■ GIVEN PROBLEM A:
From Ukraine's statement on the safety of journalists, print the portion that begins at the words "Ukraine gives its" and ends after the words "in Russia itself.".
■ GIVEN PROBLEM B:
According to Ukraine's statement on the safety of journalists, on what date was Roman Sushchenko arrested in Moscow?
■ GIVEN PROBLEM C:
Continue Ukraine's statement on the safety of journalists past its final sentence.
-- Start of PASSAGE SHOWN --
Delivered by Ambassador Ihor Prokopchuk, Permanent Representative of Ukraine to the International Organizations in Vienna, to the 1199th meeting of the OSCE Permanent Council, 1 November 2018
Tomorrow, on November 2, the international community will mark the International Day to End Impunity for Crimes against Journalists. On this occasion Ukraine wishes to reaffirm its strong resolve to safeguard and promote media freedom and protection of journalists in the country, based on the national legislation, the OSCE commitments and international standards.
We strongly condemn all attacks against journalists and are convinced that journalists must be able to perform their work in safety.
Ukraine gives its utmost attention to the comprehensive and impartial investigation of the cases of violence and intimidation of members of the media, which unfortunately happen in the country, and closely co-operates with the OSCE Representative on Freedom of the Media on this matter. We will continue to do so in the efforts to enhance media freedom and protection of journalists.
We regularly voice our deep concerns relating to journalists’ safety, significant restrictions of media freedom and freedom of expression in Russia-occupied parts of Ukraine and in Russia itself.
One of the most glaring cases is that of Ukrainian journalist Roman Sushchenko, who was arrested in Moscow on 30 September 2016 on trumped-up charges of “espionage” and has remained imprisoned by the Russian authorities since then.
Well-known to the OSCE are the cases of journalist Mykola Semena, repressed by Russia in the occupied Crimea, and blogger Stanislav Aseyev, incarcerated by the Russian occupation administration in the Donbas region of Ukraine.
We encourage the OSCE Representative on Freedom of the Media to continue his efforts and use all available instruments to facilitate immediate release of Ukrainian media workers placed in illegal detention by the Russian authorities.
-- End of PASSAGE SHOWN --
-- Start of GIVEN DATA --
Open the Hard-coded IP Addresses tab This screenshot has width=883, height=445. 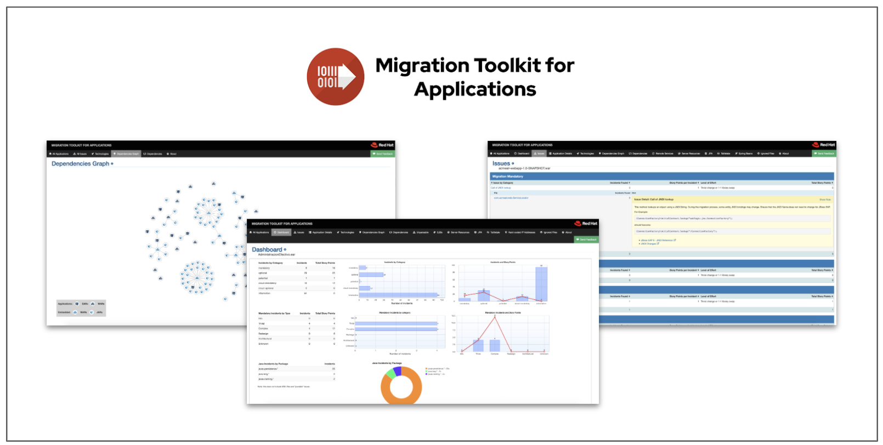(x=520, y=232)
-- End of GIVEN DATA --
■ OUTPUT A:
Ukraine gives its utmost attention to the comprehensive and impartial investigation of the cases of violence and intimidation of members of the media, which unfortunately happen in the country, and closely co-operates with the OSCE Representative on Freedom of the Media on this matter. We will continue to do so in the efforts to enhance media freedom and protection of journalists.
We regularly voice our deep concerns relating to journalists’ safety, significant restrictions of media freedom and freedom of expression in Russia-occupied parts of Ukraine and in Russia itself.

■ OUTPUT B:
On 30 September 2016.

■ OUTPUT C:
As a country suffering from Russia’s aggression, we are alarmed over the climate of impunity for attacks on journalists in the Russian Federation, which eradicates pluralism, stifles professional reporting and leads to self-censorship. There is a clear link between Russia’s external aggression and domestic clamp-down on human rights and fundamental freedoms. While professional journalism has been placed under severe attack, the Russian authorities cultivate state-sponsored propagandists.
Scores of murders of journalists in the past years or attacks on media workers remain without full investigation. For nearly three years the Russian delegation in the OSCE cannot provide any meaningful update on investigation of a brutal attack on a group of Russian and foreign journalists who were cruelly beaten on their way from Ingushetia to Chechnya in March 2016. Their minibus was burned down.
In April this year yet another media professional was reported killed in Russia. Maksim Borodin, a Yekaterinburg-based investigative correspondent for the independent news website Novy Den, was found dead under dubious circumstances on April 12.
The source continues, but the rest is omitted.